• [What you should do]:
Omit the pictures and return exactly the stretch of the material below from the line with "Task: Follow the" through the line with "Viewport: 145px width, 139px".

• [Material for this exercise]:
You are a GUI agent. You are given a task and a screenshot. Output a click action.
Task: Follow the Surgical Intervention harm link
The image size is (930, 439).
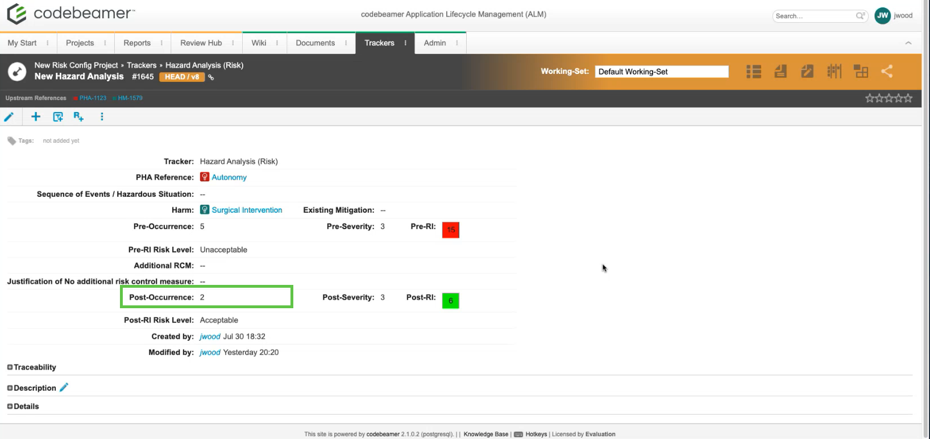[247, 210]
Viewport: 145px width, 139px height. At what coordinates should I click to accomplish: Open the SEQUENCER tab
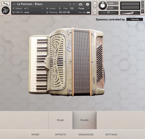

---

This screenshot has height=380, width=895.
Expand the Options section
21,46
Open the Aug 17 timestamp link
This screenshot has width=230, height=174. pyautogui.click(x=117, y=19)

==

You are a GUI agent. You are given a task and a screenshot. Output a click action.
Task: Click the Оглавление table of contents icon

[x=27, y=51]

• [Exercise solution]:
Task: Follow the Surgical Intervention harm link
The image size is (930, 439).
[247, 210]
Viewport: 145px width, 139px height. At what coordinates should I click to accomplish: Open the SEQUENCER tab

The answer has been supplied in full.